_WORK TO COMPLETE:_ Repeat every one of the lines below without any change, from the first line down to and including the line that contains "Looking at the screenshot, I should click(x=1037, y=98).".

_ITEMS:_
:::

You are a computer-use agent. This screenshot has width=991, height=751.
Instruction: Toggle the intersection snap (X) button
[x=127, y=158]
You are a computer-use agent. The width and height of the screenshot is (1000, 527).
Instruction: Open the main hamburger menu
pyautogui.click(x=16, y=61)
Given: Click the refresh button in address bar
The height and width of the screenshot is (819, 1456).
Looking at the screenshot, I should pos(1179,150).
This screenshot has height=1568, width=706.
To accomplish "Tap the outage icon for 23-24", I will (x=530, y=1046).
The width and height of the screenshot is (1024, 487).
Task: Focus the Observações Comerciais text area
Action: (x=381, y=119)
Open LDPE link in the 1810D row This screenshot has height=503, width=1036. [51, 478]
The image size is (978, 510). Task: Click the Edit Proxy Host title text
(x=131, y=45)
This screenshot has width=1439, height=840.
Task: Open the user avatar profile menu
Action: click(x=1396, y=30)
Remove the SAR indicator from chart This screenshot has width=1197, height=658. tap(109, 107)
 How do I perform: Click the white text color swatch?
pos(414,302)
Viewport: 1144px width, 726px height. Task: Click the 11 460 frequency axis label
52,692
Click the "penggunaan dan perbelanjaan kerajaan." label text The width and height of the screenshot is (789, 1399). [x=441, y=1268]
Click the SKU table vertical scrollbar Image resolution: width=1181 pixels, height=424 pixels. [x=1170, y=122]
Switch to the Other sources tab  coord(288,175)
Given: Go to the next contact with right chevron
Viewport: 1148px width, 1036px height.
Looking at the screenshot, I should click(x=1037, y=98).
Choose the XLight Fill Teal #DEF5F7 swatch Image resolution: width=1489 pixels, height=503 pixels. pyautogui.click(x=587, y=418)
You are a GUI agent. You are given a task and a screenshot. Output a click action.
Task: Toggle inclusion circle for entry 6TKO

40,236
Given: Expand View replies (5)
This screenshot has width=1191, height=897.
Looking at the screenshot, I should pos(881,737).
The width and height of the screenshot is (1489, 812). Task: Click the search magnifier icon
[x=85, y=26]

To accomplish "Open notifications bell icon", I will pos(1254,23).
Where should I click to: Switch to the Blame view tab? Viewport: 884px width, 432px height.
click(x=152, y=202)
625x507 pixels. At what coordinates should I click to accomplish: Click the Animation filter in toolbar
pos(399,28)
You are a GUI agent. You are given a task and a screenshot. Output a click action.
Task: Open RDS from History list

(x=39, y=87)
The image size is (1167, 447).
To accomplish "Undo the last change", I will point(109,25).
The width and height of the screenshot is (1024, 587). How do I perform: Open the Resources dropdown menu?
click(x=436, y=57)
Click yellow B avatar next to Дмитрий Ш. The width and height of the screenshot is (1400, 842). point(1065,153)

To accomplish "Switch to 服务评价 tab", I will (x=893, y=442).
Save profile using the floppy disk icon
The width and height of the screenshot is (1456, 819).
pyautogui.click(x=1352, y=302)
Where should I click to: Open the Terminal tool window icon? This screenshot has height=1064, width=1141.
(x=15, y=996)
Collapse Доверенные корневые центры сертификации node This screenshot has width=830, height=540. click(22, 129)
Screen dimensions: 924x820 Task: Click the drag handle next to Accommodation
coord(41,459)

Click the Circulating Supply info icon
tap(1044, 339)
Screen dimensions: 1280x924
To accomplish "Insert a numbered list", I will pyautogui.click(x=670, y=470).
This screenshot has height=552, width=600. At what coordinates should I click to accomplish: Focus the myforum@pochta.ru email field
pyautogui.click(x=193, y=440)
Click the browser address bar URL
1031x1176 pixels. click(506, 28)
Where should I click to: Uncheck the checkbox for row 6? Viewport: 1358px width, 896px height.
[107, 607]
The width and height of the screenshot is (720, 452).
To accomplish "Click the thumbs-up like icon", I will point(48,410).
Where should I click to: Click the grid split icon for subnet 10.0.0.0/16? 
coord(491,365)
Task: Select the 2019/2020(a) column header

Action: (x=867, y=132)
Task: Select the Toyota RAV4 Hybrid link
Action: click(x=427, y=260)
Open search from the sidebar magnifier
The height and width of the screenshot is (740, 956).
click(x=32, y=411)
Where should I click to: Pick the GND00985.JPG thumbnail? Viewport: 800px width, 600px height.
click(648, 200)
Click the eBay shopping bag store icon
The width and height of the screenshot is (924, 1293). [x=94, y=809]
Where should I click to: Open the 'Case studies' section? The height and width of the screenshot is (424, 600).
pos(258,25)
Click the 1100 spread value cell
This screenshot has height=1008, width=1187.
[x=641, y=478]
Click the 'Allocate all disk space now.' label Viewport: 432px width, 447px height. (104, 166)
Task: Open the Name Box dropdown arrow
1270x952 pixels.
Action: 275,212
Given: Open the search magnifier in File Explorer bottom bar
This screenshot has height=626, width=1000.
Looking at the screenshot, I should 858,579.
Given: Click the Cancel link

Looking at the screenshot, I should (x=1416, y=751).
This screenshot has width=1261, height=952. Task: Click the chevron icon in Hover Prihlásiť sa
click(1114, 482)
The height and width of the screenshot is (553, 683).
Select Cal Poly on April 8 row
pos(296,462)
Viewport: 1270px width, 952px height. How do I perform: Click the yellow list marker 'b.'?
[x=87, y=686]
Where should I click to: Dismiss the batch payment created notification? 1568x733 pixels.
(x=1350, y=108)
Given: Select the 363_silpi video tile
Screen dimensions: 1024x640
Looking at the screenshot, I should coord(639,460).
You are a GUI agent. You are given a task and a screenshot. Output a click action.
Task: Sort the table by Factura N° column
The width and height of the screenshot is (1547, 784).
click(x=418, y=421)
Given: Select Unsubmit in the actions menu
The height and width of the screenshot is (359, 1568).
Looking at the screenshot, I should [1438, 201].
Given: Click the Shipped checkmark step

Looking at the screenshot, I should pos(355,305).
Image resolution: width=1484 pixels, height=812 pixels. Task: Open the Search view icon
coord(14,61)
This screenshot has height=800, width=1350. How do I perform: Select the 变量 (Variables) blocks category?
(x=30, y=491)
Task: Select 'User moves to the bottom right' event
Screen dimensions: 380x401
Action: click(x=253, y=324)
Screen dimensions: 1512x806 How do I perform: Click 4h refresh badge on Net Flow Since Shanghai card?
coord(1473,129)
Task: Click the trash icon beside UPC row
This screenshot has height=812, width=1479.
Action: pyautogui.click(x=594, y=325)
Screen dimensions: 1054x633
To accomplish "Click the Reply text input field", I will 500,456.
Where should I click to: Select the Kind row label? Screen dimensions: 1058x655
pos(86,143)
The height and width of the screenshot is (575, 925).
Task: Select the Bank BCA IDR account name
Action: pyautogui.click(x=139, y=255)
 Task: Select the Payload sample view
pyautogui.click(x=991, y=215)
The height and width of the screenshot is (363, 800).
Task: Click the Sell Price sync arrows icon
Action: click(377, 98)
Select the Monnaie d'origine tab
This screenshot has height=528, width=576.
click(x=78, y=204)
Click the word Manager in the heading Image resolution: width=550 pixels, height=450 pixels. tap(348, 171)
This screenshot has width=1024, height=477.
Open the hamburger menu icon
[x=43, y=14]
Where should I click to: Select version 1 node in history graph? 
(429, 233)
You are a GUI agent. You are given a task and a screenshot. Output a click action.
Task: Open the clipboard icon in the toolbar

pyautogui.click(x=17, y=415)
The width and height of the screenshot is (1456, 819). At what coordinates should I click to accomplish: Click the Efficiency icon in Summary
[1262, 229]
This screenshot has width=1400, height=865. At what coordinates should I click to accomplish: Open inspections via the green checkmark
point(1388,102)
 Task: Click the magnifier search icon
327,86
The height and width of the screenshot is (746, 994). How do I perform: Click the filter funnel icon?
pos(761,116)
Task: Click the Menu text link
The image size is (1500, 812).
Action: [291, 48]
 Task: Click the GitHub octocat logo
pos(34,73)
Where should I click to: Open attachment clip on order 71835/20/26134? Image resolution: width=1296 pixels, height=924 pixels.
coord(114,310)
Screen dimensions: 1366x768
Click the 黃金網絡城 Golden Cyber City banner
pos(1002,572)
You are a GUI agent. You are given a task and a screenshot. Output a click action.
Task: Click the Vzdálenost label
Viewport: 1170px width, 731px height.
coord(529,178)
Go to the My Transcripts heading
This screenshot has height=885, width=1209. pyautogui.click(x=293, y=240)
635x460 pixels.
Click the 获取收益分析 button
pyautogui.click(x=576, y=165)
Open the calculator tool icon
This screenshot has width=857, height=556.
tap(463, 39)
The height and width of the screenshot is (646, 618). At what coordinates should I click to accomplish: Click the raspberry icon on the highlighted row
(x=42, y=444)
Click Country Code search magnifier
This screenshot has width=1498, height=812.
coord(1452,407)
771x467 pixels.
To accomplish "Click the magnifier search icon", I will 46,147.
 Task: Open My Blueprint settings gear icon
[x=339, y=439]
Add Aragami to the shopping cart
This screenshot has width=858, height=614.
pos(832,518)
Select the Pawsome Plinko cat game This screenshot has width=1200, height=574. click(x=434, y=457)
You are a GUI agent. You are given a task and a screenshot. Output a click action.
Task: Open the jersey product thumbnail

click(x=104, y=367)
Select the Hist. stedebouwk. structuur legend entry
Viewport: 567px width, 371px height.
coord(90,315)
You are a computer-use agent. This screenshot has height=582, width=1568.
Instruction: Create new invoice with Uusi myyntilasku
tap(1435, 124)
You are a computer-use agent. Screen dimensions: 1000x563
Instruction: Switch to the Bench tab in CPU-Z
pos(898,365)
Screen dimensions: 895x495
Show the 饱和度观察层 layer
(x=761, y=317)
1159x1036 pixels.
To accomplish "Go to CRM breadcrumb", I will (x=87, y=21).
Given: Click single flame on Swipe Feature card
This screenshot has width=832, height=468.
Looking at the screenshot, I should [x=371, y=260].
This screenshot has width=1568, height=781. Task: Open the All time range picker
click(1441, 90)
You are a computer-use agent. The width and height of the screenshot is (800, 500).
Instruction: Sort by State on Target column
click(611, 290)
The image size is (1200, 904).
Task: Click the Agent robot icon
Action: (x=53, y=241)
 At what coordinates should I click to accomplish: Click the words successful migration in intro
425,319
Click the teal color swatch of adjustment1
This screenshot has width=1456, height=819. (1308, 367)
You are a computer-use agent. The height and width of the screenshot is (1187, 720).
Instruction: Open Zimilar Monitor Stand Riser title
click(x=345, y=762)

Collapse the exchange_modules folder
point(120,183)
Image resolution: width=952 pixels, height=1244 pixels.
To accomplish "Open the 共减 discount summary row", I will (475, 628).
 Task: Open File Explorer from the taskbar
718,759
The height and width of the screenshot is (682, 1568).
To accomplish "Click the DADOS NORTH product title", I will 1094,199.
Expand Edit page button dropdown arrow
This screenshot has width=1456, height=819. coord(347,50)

:::

_EXERCISE SOLUTION:_
You are a computer-use agent. This screenshot has width=991, height=751.
Instruction: Toggle the intersection snap (X) button
[x=127, y=158]
You are a computer-use agent. The width and height of the screenshot is (1000, 527).
Instruction: Open the main hamburger menu
pyautogui.click(x=16, y=61)
Given: Click the refresh button in address bar
The height and width of the screenshot is (819, 1456).
Looking at the screenshot, I should pos(1179,150).
This screenshot has height=1568, width=706.
To accomplish "Tap the outage icon for 23-24", I will (x=530, y=1046).
The width and height of the screenshot is (1024, 487).
Task: Focus the Observações Comerciais text area
Action: (x=381, y=119)
Open LDPE link in the 1810D row This screenshot has height=503, width=1036. [51, 478]
The image size is (978, 510). Task: Click the Edit Proxy Host title text
(x=131, y=45)
This screenshot has width=1439, height=840.
Task: Open the user avatar profile menu
Action: click(x=1396, y=30)
Remove the SAR indicator from chart This screenshot has width=1197, height=658. tap(109, 107)
 How do I perform: Click the white text color swatch?
pos(414,302)
Viewport: 1144px width, 726px height. Task: Click the 11 460 frequency axis label
52,692
Click the "penggunaan dan perbelanjaan kerajaan." label text The width and height of the screenshot is (789, 1399). [x=441, y=1268]
Click the SKU table vertical scrollbar Image resolution: width=1181 pixels, height=424 pixels. [x=1170, y=122]
Switch to the Other sources tab  coord(288,175)
Given: Go to the next contact with right chevron
Viewport: 1148px width, 1036px height.
Looking at the screenshot, I should click(x=1037, y=98).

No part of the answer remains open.